You also said "reasonable people". I'm using the same term. Take a moment to read your own post.

[hvdijk]

I specifically said "some reasonable people" to allow for the possibility that other reasonable people could come to a different conclusion.

[manigandham]

If both conclusions can be reached by "reasonable" people then that term is contextually meaningless. Why argue semantics when your own usage is irrelevant?

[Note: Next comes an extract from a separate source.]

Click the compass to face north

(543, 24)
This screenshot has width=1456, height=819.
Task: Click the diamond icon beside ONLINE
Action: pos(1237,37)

And I stand by my position that considering an autocomplete to be a keylogger is unreasonable because the obvious purpose of the input is to accept you what you type. Automatically submitting may be a slight surprise but doesn't change the intent as you wouldn't type in the box if you were never going to submit it anyway.

[hvdijk]

Don't be too sure of that: you'd be surprised how often I misuse the browser's location bar when I need to make a very quick note when I don't have time to first open a text editor. Once I typed what I wanted to type, I then have time to open a text editor and copy it there. This became a habit for me back when browsers did not try to provide search suggestions in the address bar. I now still turn off the suggestions now to make sure I do not accidentally send data online that I want to keep private.

[bobthechef]

...which implies there exist unreasonable people. In common speech, qualifiers are added when there is a need to distinguish. You wouldn't say "some people with brains" unless there existed brainless people and there was a need to distinguish them from the other.

[jfrunyon]

Their search function should simply be using an oninput or onchange event on a particular element, not global input. That is a technical difference.